Nach 20 Jahren zollen also diverse schwedische Bands ihren Landsleuten THE NOMADS Tribut. Nimmt man zur Kenntnis, dass die NOMADS nicht allzu bekannt sind, dann kommt man auch schnell darauf, dass, sieht man mal von THE HELLACOPTERS ab, die hier vertretenen Bands keine Sau kennt. Diese Compilation ist also nur Fans der gehuldigten Band zu empfehlen, die sich dann über Beiträge der oben genannten HELLACOPTERS, ELECTRIC FRANKENSTEIN, THE DICTATORS, MARYSLIM, NITWITZ, SICKIDZ, THE SEWERGROOVES, SILVERMACHINE, THE DONTCARES, SUPER CRICKET, VOLADORAS, SONS OF CYRUS, THE ROBOTS, X-RAYS, YUCCA SPIDERS und BOB HUND (selten dämlicher Bandname!) freuen dürfen. Die Mucke pendelt ausgeglichen zwischen langweiligem Rotz’n’Roll und stinklangweiligem Rotz’n’Roll, denn abrupte Aggropower gemischt mit dreckigen Schweinegrooves findet man hier nicht. Ganz pauschal würde ich den Freunden solcher Klänge raten, doch lieber auf den nächsten regulären Release der HELLACOPTERS, der BACKYARD BABIES oder TURBONEGRO zu warten. Insgesamt ist diese Platte eine absolut sinnbefreite Angelegenheit!

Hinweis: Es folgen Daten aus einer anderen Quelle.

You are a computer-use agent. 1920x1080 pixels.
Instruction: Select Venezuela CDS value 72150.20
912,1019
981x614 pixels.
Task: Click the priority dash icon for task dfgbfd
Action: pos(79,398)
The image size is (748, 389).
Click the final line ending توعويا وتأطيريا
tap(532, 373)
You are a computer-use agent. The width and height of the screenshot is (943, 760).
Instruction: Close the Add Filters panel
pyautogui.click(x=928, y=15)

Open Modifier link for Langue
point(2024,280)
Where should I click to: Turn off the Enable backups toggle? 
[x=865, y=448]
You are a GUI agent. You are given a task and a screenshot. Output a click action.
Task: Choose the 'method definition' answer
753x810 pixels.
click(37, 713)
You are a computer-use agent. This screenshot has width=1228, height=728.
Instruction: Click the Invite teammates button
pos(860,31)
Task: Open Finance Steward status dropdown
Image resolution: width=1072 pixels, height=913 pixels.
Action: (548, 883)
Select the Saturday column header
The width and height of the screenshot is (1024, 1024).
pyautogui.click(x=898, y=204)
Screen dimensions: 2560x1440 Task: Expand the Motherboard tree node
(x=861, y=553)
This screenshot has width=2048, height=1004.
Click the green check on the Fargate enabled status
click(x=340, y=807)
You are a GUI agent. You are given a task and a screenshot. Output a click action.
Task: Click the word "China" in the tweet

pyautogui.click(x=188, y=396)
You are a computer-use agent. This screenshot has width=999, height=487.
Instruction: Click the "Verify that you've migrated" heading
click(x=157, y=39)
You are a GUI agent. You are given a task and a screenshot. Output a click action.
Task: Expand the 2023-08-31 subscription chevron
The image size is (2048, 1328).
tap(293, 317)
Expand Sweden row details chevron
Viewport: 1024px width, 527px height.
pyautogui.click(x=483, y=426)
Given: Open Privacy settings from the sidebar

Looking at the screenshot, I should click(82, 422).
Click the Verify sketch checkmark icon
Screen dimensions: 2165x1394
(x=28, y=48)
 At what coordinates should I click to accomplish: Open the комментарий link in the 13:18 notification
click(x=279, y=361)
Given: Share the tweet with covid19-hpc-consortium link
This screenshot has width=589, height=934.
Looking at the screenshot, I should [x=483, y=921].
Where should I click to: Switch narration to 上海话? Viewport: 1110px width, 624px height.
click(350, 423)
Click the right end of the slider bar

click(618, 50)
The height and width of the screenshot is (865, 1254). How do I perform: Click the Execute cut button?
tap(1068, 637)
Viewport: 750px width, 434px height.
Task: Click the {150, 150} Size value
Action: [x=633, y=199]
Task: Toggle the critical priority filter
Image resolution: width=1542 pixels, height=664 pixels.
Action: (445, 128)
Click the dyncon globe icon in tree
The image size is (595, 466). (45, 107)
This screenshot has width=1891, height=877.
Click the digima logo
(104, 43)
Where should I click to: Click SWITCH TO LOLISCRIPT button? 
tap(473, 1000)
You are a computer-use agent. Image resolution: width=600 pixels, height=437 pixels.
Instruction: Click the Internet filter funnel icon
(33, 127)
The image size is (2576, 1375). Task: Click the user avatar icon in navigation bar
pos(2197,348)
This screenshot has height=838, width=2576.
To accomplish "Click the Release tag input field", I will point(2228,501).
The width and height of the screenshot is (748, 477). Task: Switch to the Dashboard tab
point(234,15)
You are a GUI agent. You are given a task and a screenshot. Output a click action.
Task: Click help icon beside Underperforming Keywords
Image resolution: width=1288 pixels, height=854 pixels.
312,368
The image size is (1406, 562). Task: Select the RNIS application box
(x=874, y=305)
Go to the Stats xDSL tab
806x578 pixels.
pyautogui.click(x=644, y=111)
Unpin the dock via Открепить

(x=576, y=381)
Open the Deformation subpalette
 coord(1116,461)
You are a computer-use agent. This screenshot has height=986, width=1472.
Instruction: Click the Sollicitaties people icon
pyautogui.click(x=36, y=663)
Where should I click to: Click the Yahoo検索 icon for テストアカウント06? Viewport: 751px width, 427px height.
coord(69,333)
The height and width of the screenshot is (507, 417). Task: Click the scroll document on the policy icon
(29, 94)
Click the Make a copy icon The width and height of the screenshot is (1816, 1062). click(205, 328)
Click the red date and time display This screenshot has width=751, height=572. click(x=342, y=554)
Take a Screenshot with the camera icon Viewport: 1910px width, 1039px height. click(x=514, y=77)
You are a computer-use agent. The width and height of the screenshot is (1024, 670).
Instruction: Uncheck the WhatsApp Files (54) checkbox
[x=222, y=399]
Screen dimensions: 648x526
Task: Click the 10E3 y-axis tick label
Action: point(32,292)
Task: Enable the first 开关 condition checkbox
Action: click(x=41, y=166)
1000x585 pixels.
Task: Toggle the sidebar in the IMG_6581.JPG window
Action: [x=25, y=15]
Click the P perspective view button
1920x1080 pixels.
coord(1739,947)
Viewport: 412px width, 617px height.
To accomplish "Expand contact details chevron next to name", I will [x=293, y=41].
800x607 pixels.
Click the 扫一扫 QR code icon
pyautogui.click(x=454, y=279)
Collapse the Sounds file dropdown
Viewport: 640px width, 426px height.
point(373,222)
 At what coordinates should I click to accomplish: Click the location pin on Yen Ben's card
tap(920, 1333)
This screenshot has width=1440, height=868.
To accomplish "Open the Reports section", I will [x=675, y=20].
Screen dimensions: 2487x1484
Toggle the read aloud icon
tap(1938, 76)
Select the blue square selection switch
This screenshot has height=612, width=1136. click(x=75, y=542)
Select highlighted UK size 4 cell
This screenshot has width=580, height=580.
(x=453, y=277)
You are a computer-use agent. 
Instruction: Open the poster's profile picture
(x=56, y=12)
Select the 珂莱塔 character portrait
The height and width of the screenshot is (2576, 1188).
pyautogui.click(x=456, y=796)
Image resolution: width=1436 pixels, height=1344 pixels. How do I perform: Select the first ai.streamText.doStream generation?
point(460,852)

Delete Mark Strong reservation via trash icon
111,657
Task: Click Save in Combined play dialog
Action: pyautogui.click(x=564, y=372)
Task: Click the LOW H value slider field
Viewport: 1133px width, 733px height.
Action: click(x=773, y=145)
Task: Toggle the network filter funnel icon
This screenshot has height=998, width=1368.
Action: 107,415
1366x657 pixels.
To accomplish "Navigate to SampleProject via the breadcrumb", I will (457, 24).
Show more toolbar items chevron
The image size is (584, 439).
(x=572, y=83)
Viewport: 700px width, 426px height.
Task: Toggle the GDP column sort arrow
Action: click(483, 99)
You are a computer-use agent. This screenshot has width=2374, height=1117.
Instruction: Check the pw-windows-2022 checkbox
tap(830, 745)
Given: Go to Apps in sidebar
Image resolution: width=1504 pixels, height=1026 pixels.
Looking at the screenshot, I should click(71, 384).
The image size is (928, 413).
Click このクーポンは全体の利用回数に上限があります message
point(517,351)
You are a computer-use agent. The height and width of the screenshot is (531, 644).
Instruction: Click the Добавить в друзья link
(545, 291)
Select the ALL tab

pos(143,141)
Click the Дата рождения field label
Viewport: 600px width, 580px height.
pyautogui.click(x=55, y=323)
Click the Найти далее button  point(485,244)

Es gab mal eine Zeit, als die Norweger EINHERJER durch Met besäuselt lustige Sauflieder lallten. So auf "Odin Owns Ye All" von 1998. Seitdem ist viel Wasser die Fjorde herab geflossen, und die Songs sind komplexer geworden: das hier Met trunken tight nachzuspielen müsste eine Kunst sein. "Blot" ist das erste Album, bei dem Gitarrist Frode Glesnes auch den Gesang übernimmt, lange hat kein Sänger mehr so böse aus meinen Boxen gebellt. EINHERJER fusionieren ein ums andere Mal Black- mit Viking Metal, setzen also dem Black Metal die Hörner auf. Die Themen sind natürlich immer noch Mythen und Schwertträger, norwegische Riten - und vielleicht ist es ganz gut, dass man bei Songs, die "Blut" heißen und sich um nordische Sagen ranken die Texte nicht versteht. Ausgerechnet von "Ironbound", dem wirklich fiesesten und grollendsten Track auf "Blot" gibt es ein Video. Weitere Anspieltipps: "Dead Nights Rite" ist für EINHERJERs Verhältnisse schon fast eine Ballade, ein episches Stück Metal in Slow Motion mit triumphierenden Höhepunkten. Ein kreischendes "Hilfe, die Achtziger"-Riff leitet "Hammar Haus" ein, das über volle acht Minuten sämtliche Register zieht. Und mit "Wolf Age" haben auch die Mittelalter-Rollenspieler ihre Polka. Mit "Blot" übernehmen EINHERJER im Handstreich den verwaisten Wikinger-Metal-Thron.